Look through the entries below and return all lines including the word "will".
=== Data for the task ===
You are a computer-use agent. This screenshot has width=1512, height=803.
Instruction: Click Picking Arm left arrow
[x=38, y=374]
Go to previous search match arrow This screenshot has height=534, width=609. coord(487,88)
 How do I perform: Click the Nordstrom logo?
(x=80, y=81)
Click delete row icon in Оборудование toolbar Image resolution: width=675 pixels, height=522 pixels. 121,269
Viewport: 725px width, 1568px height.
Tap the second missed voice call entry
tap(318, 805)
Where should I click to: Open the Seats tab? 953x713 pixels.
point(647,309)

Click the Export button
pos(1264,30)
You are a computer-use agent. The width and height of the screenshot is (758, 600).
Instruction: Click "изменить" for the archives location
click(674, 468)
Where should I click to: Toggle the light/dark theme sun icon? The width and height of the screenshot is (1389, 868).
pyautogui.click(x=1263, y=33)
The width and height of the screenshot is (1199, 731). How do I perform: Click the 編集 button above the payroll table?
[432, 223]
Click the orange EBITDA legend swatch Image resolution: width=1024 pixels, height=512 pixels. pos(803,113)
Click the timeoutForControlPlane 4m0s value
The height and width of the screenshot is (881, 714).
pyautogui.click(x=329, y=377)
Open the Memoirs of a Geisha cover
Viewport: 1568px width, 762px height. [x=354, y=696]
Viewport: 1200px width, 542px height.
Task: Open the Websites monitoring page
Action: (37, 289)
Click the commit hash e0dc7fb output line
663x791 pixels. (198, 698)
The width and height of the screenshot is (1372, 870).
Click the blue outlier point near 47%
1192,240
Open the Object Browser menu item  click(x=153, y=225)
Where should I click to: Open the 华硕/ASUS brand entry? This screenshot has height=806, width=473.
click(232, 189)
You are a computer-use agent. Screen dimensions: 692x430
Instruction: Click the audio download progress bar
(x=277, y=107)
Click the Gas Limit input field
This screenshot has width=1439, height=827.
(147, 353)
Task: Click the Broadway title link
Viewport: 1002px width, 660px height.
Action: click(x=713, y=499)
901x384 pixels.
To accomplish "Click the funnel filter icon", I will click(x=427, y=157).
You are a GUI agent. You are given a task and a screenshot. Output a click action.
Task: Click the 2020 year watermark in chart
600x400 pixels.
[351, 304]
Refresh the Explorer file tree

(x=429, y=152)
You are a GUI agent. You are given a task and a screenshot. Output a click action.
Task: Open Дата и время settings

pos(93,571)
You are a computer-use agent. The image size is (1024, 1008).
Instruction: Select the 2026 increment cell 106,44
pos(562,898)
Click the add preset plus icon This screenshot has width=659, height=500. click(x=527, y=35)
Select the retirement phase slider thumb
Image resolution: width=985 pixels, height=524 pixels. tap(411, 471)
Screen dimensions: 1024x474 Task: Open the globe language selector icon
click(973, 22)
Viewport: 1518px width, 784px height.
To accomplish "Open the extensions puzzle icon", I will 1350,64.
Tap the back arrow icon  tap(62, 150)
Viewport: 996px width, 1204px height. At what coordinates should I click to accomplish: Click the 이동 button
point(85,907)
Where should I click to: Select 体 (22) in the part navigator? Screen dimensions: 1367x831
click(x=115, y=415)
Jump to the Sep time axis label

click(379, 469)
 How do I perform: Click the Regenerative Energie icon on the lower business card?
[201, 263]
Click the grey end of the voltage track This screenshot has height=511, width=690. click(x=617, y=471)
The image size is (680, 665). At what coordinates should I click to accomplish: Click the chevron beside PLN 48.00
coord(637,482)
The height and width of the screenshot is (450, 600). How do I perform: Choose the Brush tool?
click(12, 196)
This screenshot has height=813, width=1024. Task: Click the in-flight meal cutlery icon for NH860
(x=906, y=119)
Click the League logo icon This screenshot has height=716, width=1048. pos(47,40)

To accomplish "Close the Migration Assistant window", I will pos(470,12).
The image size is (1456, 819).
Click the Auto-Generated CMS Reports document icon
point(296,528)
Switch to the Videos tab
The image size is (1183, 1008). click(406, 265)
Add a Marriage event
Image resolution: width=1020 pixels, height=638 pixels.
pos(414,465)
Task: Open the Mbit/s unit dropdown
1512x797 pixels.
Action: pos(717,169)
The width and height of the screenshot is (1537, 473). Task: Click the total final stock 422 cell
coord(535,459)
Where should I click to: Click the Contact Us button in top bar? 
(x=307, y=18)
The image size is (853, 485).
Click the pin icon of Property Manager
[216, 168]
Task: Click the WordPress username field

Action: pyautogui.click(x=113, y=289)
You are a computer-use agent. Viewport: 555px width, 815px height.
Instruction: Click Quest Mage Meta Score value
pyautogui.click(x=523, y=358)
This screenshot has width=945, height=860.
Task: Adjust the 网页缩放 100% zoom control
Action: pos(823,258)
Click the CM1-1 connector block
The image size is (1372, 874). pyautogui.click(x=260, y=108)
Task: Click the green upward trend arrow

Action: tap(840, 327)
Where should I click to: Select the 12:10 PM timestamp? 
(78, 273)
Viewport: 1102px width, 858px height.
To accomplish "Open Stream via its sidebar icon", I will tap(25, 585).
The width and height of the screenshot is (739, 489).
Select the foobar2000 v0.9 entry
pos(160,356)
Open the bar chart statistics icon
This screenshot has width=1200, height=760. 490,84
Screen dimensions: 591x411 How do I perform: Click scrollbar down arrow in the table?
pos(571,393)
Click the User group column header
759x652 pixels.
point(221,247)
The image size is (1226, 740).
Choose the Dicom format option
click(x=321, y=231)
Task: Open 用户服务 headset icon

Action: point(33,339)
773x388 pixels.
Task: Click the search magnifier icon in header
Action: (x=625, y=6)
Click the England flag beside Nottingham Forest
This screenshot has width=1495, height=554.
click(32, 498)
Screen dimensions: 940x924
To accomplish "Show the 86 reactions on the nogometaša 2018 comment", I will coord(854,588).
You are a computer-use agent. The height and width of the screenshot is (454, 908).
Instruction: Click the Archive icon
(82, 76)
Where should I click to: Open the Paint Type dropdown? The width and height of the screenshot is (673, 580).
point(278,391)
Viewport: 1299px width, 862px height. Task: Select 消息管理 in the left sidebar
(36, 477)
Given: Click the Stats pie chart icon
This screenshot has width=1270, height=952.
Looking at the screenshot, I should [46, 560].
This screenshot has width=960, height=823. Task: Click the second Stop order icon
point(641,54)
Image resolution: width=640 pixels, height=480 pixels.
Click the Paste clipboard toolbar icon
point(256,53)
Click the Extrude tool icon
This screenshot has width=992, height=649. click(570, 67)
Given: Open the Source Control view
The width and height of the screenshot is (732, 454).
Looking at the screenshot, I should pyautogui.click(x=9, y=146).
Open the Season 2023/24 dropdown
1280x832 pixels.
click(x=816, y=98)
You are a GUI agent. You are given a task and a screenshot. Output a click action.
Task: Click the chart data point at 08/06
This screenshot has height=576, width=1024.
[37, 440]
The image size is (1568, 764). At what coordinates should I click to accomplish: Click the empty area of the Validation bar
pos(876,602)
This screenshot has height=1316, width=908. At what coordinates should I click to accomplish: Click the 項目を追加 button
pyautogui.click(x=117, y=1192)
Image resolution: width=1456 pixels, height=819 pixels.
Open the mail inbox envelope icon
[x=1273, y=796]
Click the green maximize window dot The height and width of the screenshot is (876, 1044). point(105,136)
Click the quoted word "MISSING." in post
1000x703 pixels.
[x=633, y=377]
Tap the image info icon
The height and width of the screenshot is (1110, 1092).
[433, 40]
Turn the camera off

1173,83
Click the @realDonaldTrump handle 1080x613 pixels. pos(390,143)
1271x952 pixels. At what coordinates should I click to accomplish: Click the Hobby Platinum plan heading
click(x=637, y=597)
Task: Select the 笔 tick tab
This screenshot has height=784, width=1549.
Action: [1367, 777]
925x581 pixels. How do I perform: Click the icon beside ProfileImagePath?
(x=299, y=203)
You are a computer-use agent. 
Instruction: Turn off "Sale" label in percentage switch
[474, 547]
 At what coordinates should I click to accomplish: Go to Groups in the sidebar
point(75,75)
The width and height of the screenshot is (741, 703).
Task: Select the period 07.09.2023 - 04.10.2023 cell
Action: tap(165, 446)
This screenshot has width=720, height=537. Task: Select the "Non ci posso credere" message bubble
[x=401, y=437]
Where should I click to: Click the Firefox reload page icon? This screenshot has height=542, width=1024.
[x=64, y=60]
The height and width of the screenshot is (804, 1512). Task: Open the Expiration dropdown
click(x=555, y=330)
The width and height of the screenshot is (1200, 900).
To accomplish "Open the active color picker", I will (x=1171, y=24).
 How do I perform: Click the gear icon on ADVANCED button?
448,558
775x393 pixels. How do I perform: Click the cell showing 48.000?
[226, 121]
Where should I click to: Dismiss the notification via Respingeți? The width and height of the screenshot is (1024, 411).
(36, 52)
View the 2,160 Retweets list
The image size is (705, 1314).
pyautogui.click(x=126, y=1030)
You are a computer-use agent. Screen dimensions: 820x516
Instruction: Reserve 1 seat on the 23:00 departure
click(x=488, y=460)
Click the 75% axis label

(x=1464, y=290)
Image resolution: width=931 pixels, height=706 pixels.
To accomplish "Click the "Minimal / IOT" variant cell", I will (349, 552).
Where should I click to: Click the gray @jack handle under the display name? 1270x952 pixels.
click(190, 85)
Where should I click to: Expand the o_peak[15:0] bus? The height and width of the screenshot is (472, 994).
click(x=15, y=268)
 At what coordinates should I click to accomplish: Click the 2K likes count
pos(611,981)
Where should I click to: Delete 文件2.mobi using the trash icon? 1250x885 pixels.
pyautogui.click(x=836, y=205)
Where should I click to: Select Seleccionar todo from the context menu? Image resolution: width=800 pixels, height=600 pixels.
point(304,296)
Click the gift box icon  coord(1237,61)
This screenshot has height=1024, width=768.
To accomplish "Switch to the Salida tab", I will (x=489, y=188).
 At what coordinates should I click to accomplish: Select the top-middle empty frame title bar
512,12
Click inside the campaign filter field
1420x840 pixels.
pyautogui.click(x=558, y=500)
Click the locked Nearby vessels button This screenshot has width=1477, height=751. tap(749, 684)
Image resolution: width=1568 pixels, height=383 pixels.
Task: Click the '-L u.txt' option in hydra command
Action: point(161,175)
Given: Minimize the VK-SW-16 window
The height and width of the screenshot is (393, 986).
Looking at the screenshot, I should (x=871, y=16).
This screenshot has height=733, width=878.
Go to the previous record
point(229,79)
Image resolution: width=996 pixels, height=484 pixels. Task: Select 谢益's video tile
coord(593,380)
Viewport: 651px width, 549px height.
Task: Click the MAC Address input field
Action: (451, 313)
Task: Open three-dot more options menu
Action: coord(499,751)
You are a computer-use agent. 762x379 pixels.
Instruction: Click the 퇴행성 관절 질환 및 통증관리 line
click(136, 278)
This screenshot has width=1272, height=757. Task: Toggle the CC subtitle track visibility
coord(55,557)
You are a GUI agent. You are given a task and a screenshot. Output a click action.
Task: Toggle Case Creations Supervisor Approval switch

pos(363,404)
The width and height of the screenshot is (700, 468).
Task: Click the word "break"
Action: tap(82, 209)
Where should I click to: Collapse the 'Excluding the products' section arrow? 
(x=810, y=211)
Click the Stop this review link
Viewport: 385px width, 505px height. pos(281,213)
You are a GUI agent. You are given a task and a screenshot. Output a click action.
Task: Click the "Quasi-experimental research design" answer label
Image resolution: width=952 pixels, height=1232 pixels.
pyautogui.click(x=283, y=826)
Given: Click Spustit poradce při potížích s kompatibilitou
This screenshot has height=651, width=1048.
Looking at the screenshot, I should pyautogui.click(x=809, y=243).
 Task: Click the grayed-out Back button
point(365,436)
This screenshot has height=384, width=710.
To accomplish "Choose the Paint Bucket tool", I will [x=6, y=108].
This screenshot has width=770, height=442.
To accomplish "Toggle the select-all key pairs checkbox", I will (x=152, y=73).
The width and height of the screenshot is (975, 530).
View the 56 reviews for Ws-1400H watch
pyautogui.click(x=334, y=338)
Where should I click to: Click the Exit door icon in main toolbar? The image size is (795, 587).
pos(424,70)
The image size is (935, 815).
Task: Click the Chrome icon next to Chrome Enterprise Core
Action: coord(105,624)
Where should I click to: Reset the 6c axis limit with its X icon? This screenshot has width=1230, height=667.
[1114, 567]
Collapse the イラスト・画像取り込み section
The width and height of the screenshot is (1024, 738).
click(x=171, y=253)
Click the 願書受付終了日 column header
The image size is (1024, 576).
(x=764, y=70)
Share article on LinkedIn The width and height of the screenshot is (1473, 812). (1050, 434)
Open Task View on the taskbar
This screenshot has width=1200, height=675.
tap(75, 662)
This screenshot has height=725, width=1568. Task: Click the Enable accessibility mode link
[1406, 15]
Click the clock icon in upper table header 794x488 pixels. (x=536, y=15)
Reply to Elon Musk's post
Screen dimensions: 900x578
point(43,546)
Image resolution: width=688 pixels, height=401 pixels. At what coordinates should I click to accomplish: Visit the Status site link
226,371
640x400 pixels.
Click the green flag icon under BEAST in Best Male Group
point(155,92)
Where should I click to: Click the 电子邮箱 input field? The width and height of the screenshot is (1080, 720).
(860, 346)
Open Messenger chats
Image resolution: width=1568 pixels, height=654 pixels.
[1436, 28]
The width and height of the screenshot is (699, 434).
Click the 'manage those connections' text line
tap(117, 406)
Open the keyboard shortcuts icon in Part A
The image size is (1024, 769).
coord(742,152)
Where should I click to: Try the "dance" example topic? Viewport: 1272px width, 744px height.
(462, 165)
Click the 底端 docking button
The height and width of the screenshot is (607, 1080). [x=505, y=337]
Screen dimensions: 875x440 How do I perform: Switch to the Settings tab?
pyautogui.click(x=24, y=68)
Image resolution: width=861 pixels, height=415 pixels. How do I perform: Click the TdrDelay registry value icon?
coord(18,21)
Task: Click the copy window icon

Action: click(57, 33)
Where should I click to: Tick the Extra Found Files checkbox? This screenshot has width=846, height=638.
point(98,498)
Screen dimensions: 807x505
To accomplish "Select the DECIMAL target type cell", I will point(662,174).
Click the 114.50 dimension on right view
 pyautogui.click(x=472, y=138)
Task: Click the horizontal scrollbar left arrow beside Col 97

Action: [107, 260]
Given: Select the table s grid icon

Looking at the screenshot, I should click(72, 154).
===
Solution for this exercise:
To accomplish "Click the funnel filter icon", I will click(x=427, y=157).
To accomplish "Open the extensions puzzle icon", I will 1350,64.
To accomplish "Close the Migration Assistant window", I will pos(470,12).
To accomplish "Open Stream via its sidebar icon", I will tap(25, 585).
To accomplish "Show the 86 reactions on the nogometaša 2018 comment", I will coord(854,588).
To accomplish "Open the active color picker", I will (x=1171, y=24).
To accomplish "Click the "Minimal / IOT" variant cell", I will (349, 552).
To accomplish "Switch to the Salida tab", I will (x=489, y=188).
To accomplish "Choose the Paint Bucket tool", I will [x=6, y=108].
To accomplish "Toggle the select-all key pairs checkbox", I will (x=152, y=73).
To accomplish "Select the DECIMAL target type cell", I will point(662,174).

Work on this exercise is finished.